_Problema breve A:_ Ripeti per intero, senza alcuna modifica, il brano qui sotto sullo spettacolo della Compagnia baby gang.

_Brano proposto:_
Cabaret, happening, drammaturgia recitata con mascheramento consapevole e con intersezioni musicali, interazione diretta col pubblico, fintate sbadataggini di dialetto o d’azione, relazione dichiarata e volutamente grottesca con il tecnico dei suoni o con quello delle luci (“curioso: chiamo il musico per le musiche e mi risponde il luciaio per le luci”): Monologhi del caxxo di Compagnia baby gang è un serioso tentativo vivace che – fondendo pantomima di trama a pantomima in apparenza improvvisa e spontanea – mira a fare eco o richiamo dei Monologhi della vagina di Eve Ensler. Vi riesce davvero?

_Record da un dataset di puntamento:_

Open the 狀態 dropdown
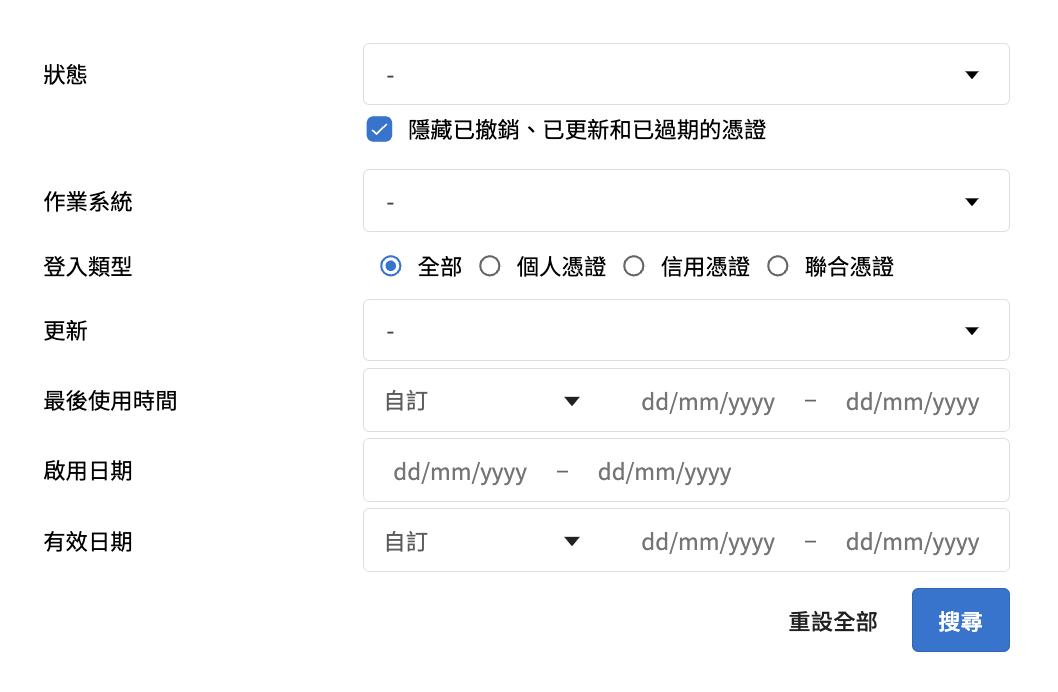The width and height of the screenshot is (1058, 692). point(685,75)
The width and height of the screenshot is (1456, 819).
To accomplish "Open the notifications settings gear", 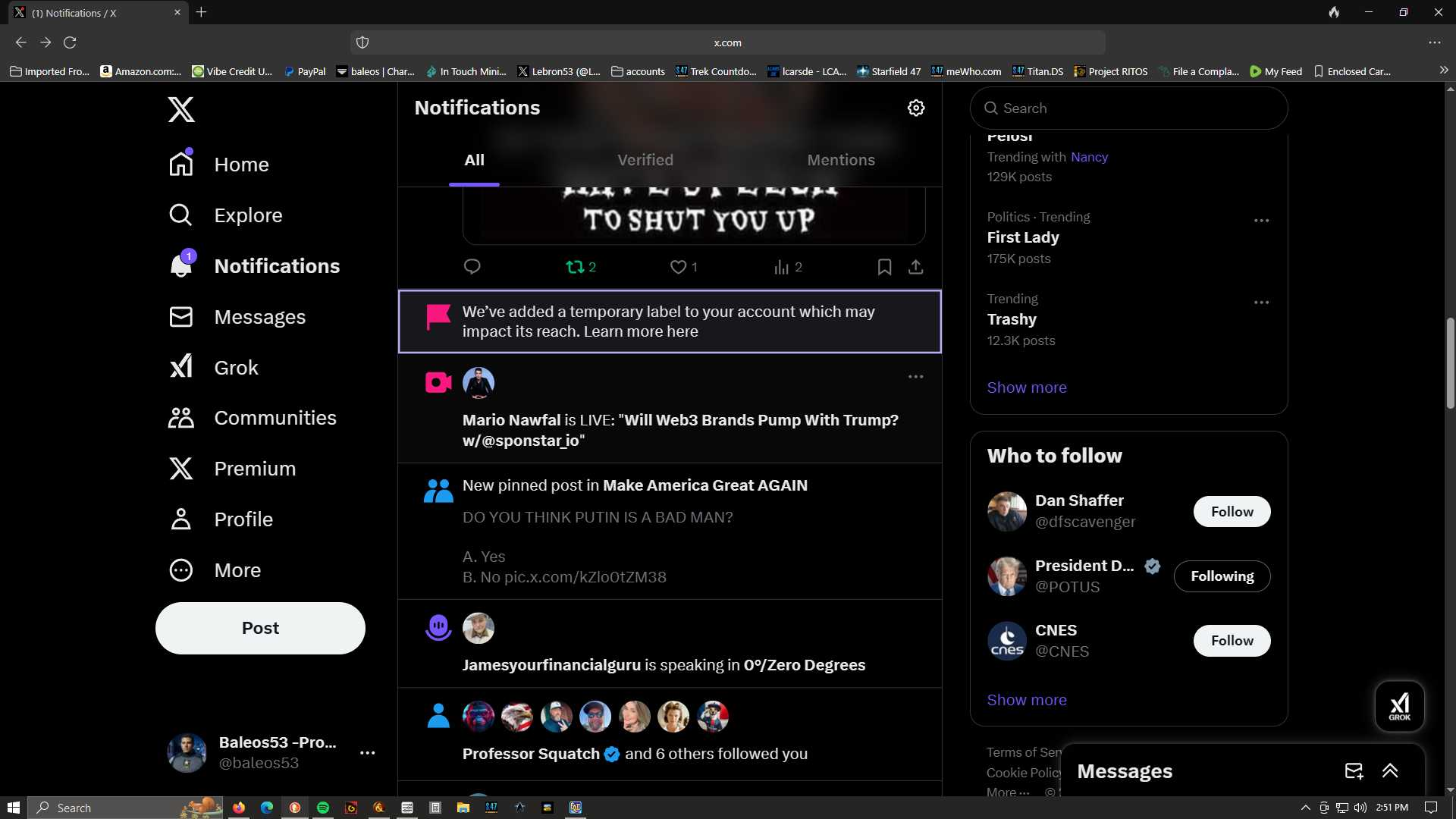I will tap(916, 108).
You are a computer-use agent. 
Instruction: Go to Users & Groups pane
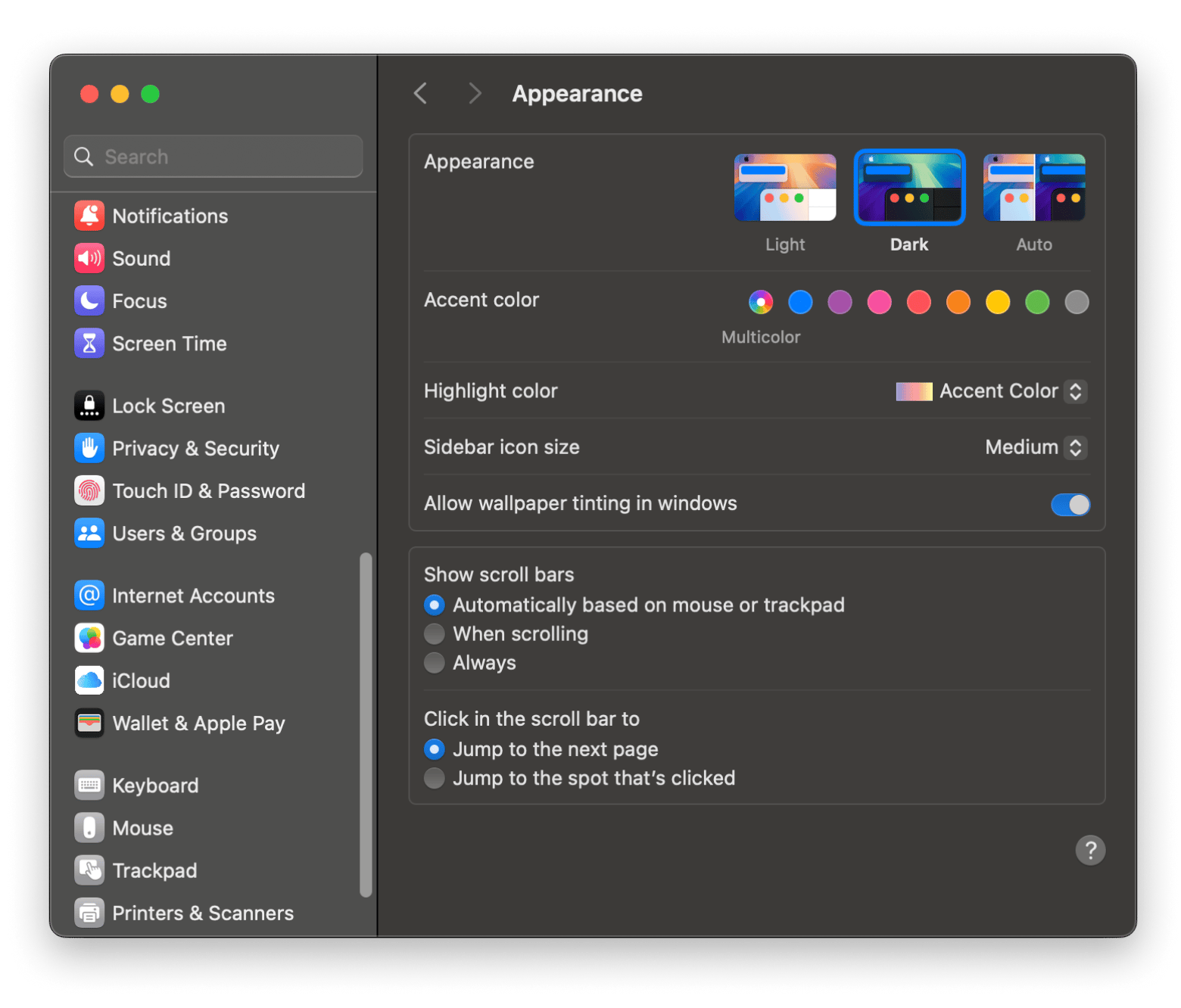point(184,534)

_Problema breve B:_ Converti in una tabella Markdown con le colonne "n" e "Riga" tutto ciò che, nell'elenco sopra, va dalla riga che contiene "You are a computer-use agent." giù fino alla fine dell'elenco, estremi compresi. Tralascia le righe vuote e, per favore, escludi le immagini dalla risposta.

_Risposta corretta A:_
Cabaret, happening, drammaturgia recitata con mascheramento consapevole e con intersezioni musicali, interazione diretta col pubblico, fintate sbadataggini di dialetto o d’azione, relazione dichiarata e volutamente grottesca con il tecnico dei suoni o con quello delle luci (“curioso: chiamo il musico per le musiche e mi risponde il luciaio per le luci”): Monologhi del caxxo di Compagnia baby gang è un serioso tentativo vivace che – fondendo pantomima di trama a pantomima in apparenza improvvisa e spontanea – mira a fare eco o richiamo dei Monologhi della vagina di Eve Ensler. Vi riesce davvero?

_Risposta corretta B:_
| n | Riga |
|---|---|
| 1 | You are a computer-use agent.  |
| 2 | Instruction: Go to Users & Groups pane |
| 3 | point(184,534) |